Brent Cunningham addressed the phenomenon at length in an essay for Lapham Quarterly, writing, "The state, after all, has to distinguish the violence of its punishment from the violence it is punishing, and by allowing a last meal and a final statement, a level of dignity and compassion are extended to the condemned that he didn’t show his victims." The idea is designed to soften and bring deliberation to the otherwise inhumane act that must occur, in some way assuring the public that this decision was made with intent, or for some greater good. In that regard, last meals and last words are a collective way to clear our consciences — no matter how much we think the person in question deserves the punishment, or even those last rites.
This, of course, doesn't quite account for our fascination with the "last meals" of brutal killers.
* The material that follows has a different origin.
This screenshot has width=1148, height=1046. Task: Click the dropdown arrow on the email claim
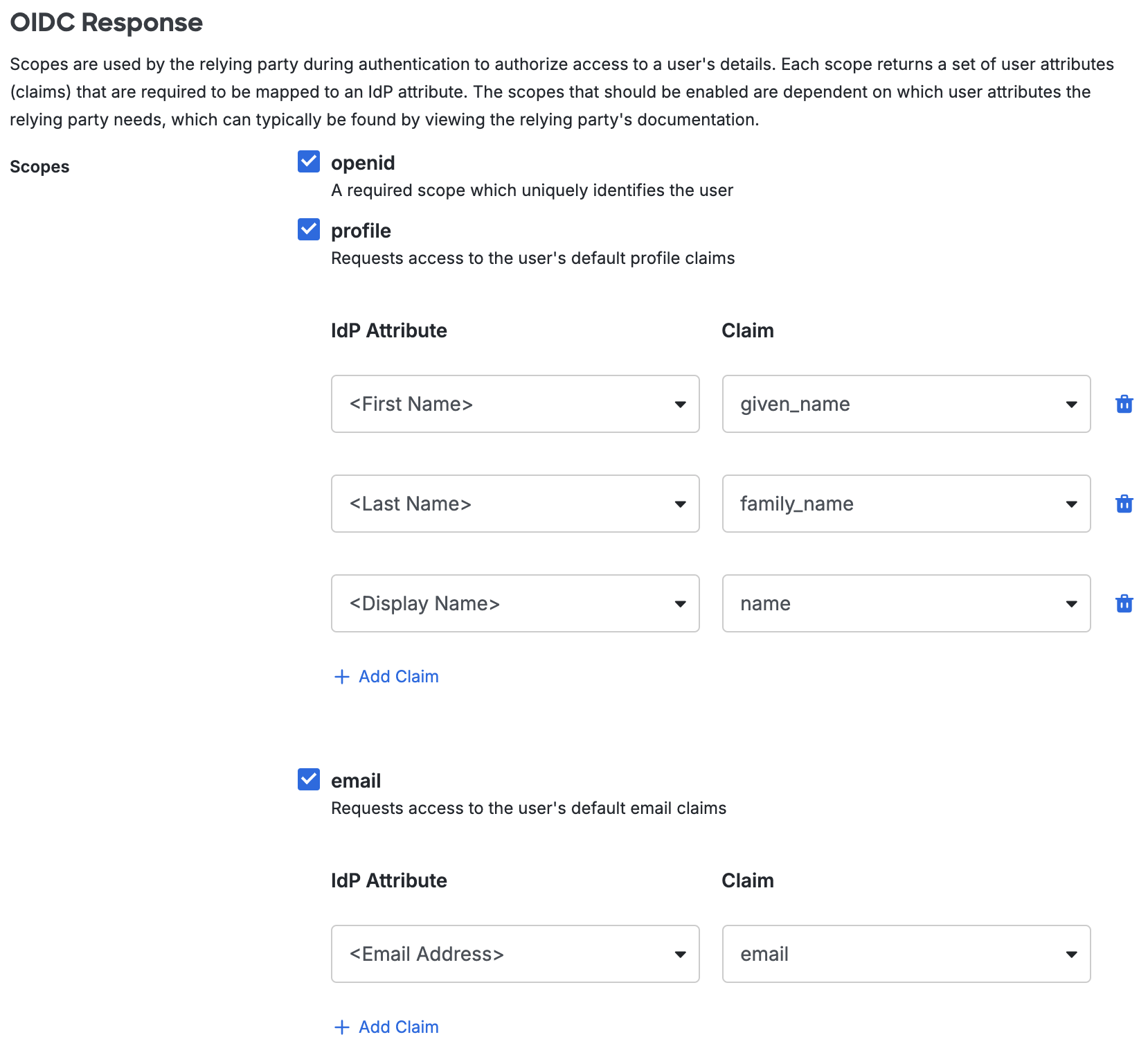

The fact that there are not just hundreds of articles, but entire websites devoted to chronicling inmates' last meals, is a testament to the public curiosity regarding the concept. The idea of it kind of forces us to look at death in an uncomfortable way — we can almost dismiss the idea of death on a day-to-day basis, because it's something most of us don't have any conceivable control over. But there is something morbidly interesting and almost a little comforting about the idea of being able to choose the circumstances leading up to your death; it is somehow equally unsettling to remember that odds are, you won't be able to control any aspects of it, let alone the fact that it is decidedly coming for us all.
Of course, we (hopefully) would not want our own last meals and subsequent deaths to happen in the manner of someone on death row for horrific crimes. So the concept remains just that: a curiosity, part of some strange desire to find the humanity even in the inhumane. For me, this little experiment was an unexpected reminder of how fleeting life is in general, and made me feel less bad that I indulgently eat slightly lesser version of my "last meal" for lunch every Saturday. Forgive me for this truth, but I have to quote Emma Stone, because she sums up my final thoughts on this better than I could myself: "You're a human being, you live once and life is wonderful, so eat the damn red velvet cupcake."